- [SOURCE MATERIAL]:
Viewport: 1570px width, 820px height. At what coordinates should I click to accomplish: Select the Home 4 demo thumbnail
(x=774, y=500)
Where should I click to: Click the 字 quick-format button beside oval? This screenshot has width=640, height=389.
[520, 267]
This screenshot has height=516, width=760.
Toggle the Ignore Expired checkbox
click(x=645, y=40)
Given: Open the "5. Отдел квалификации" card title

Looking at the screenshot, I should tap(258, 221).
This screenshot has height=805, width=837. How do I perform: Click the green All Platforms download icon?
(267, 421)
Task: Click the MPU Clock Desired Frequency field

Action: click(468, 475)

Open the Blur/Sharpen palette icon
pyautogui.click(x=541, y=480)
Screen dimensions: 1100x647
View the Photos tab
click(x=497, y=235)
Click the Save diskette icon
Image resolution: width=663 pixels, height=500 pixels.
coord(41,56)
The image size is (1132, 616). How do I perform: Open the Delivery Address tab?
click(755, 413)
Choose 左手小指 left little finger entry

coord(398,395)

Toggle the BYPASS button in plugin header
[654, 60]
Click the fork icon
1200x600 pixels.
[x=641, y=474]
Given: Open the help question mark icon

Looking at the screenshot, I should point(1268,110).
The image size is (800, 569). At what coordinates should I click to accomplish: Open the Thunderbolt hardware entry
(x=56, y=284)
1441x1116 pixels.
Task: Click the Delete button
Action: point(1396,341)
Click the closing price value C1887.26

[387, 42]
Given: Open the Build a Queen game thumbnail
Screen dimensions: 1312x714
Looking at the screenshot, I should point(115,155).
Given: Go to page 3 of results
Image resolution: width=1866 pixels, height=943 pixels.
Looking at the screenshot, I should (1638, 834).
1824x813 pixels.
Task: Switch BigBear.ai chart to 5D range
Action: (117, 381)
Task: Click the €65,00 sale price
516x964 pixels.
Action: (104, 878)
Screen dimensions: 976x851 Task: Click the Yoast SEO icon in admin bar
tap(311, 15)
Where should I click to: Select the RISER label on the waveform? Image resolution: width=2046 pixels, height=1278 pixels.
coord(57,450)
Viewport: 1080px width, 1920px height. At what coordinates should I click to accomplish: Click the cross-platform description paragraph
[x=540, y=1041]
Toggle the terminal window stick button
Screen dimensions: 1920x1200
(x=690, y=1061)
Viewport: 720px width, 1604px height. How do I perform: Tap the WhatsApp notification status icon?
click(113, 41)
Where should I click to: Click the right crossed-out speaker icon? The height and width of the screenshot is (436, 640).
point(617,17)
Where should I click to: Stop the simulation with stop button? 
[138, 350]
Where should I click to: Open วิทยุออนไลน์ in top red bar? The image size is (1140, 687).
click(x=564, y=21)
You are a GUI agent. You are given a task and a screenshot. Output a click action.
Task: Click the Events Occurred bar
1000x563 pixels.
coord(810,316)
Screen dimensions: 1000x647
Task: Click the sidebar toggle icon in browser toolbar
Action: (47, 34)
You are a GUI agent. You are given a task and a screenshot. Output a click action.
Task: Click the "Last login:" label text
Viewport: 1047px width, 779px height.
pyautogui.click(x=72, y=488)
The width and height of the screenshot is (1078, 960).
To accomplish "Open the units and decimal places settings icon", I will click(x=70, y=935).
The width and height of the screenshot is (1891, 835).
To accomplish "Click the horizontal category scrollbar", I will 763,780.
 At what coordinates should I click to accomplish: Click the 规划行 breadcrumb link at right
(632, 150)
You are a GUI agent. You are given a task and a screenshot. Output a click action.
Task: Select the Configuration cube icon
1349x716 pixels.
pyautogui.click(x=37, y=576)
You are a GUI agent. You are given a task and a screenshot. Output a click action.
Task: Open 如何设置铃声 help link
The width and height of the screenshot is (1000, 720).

- [TASK OBJECTIVE]: Could you copy all of the records above, line for line and without any changes?

- [REPLY TO THE TASK]:
Viewport: 1570px width, 820px height. At what coordinates should I click to accomplish: Select the Home 4 demo thumbnail
(x=774, y=500)
Where should I click to: Click the 字 quick-format button beside oval? This screenshot has width=640, height=389.
[520, 267]
This screenshot has height=516, width=760.
Toggle the Ignore Expired checkbox
click(x=645, y=40)
Given: Open the "5. Отдел квалификации" card title

Looking at the screenshot, I should tap(258, 221).
This screenshot has height=805, width=837. How do I perform: Click the green All Platforms download icon?
(267, 421)
Task: Click the MPU Clock Desired Frequency field

Action: click(468, 475)

Open the Blur/Sharpen palette icon
pyautogui.click(x=541, y=480)
Screen dimensions: 1100x647
View the Photos tab
click(x=497, y=235)
Click the Save diskette icon
Image resolution: width=663 pixels, height=500 pixels.
coord(41,56)
The image size is (1132, 616). How do I perform: Open the Delivery Address tab?
click(755, 413)
Choose 左手小指 left little finger entry

coord(398,395)

Toggle the BYPASS button in plugin header
[654, 60]
Click the fork icon
1200x600 pixels.
[x=641, y=474]
Given: Open the help question mark icon

Looking at the screenshot, I should point(1268,110).
The image size is (800, 569). At what coordinates should I click to accomplish: Open the Thunderbolt hardware entry
(x=56, y=284)
1441x1116 pixels.
Task: Click the Delete button
Action: point(1396,341)
Click the closing price value C1887.26

[387, 42]
Given: Open the Build a Queen game thumbnail
Screen dimensions: 1312x714
Looking at the screenshot, I should point(115,155).
Given: Go to page 3 of results
Image resolution: width=1866 pixels, height=943 pixels.
Looking at the screenshot, I should (1638, 834).
1824x813 pixels.
Task: Switch BigBear.ai chart to 5D range
Action: (117, 381)
Task: Click the €65,00 sale price
516x964 pixels.
Action: (104, 878)
Screen dimensions: 976x851 Task: Click the Yoast SEO icon in admin bar
tap(311, 15)
Where should I click to: Select the RISER label on the waveform? Image resolution: width=2046 pixels, height=1278 pixels.
coord(57,450)
Viewport: 1080px width, 1920px height. At what coordinates should I click to accomplish: Click the cross-platform description paragraph
[x=540, y=1041]
Toggle the terminal window stick button
Screen dimensions: 1920x1200
(x=690, y=1061)
Viewport: 720px width, 1604px height. How do I perform: Tap the WhatsApp notification status icon?
click(113, 41)
Where should I click to: Click the right crossed-out speaker icon? The height and width of the screenshot is (436, 640).
point(617,17)
Where should I click to: Stop the simulation with stop button? 
[138, 350]
Where should I click to: Open วิทยุออนไลน์ in top red bar? The image size is (1140, 687).
click(x=564, y=21)
You are a GUI agent. You are given a task and a screenshot. Output a click action.
Task: Click the Events Occurred bar
1000x563 pixels.
coord(810,316)
Screen dimensions: 1000x647
Task: Click the sidebar toggle icon in browser toolbar
Action: (47, 34)
You are a GUI agent. You are given a task and a screenshot. Output a click action.
Task: Click the "Last login:" label text
Viewport: 1047px width, 779px height.
pyautogui.click(x=72, y=488)
The width and height of the screenshot is (1078, 960).
To accomplish "Open the units and decimal places settings icon", I will click(x=70, y=935).
The width and height of the screenshot is (1891, 835).
To accomplish "Click the horizontal category scrollbar", I will 763,780.
 At what coordinates should I click to accomplish: Click the 规划行 breadcrumb link at right
(632, 150)
You are a GUI agent. You are given a task and a screenshot. Output a click action.
Task: Select the Configuration cube icon
1349x716 pixels.
pyautogui.click(x=37, y=576)
You are a GUI agent. You are given a task and a screenshot. Output a click action.
Task: Open 如何设置铃声 help link
The width and height of the screenshot is (1000, 720).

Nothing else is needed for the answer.